Chronique du 8 mars 2004

Appelle-moi Mathurine, si tu, veux, en ce 8 mars 2004. Pas besoin de se voiler la face – car ici on ne se la voile pas -, ça sortira des sentiers battus (car ici, on ne bat que les sentiers, tu noteras). C’est donc la journée internationale de la femme. Celle où les bourgeois feront exceptionnellement la vaisselle, ce qui commence à faire beaucoup, avec la fête des mères. Comme quoi l’inflation est souvent au bout du chemin pavé de bonnes intentions. D’autres offriront des fleurs, preuve s’il en était besoin, que le rapport sexué existe bel et bien. Les politiques – mâles – feront le décompte des sièges. Mais ne dit-on pas une paire de fesses, quel que soit l’élu ? Pas question dans l’entreprise de pincer aujourd’hui celles de sa secrétaire. Car voix-tu, on ne dit pas, dans notre langage, pincer les fesses de son secrétaire ; cela sonne d’entrée comme une déviance. Beaucoup feront la fête entre elles, ce qui en laissera beaucoup (eux sans elles), orphelins de leurs orphelines. Tout ça parce que l’ONU a décidé en 1977 qu’on leur consacrerait une journée (aux femmes, pas aux orphelines). Une journée, mais pas plus hein ? Car si ça manifeste dans notre douce terre de France contre les violences et les inégalités au travail, c’est bien que l’ordinaire reprend ses droits, dès le 9. Et l’ordinaire est masculin, tu remarqueras. Et la violence conjugale, ça n’existe pas à Saint-Pierre et Miquelon peut-être… ?

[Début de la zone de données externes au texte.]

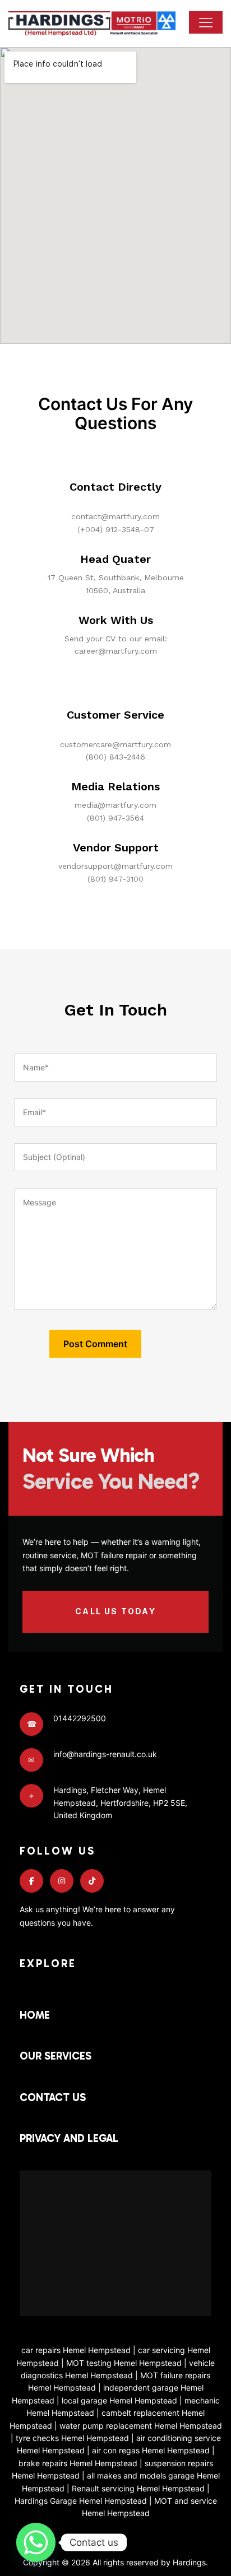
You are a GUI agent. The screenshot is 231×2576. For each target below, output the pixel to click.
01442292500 (79, 1718)
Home (35, 2015)
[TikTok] (92, 1881)
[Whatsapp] (36, 2542)
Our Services (55, 2055)
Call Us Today (115, 1611)
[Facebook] (31, 1881)
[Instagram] (61, 1881)
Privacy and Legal (69, 2138)
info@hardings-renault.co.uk (105, 1754)
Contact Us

Demain ce sera donc le 9. Tu pourras mesurer l’hypocrisie des discours de la veille et le retour à la normalité (l’anormalité ?) Mais il fallait bien en cette journée qu’un turlupin sur Mathurin te turlupine. Non ?

Et ne cherche pas d’images d’Afghanes voilées sur ta télé. On ne nous en montre plus depuis que les Américains y sont. Preuve que s’il n’y a pas d’images les réalités peuvent être différentes.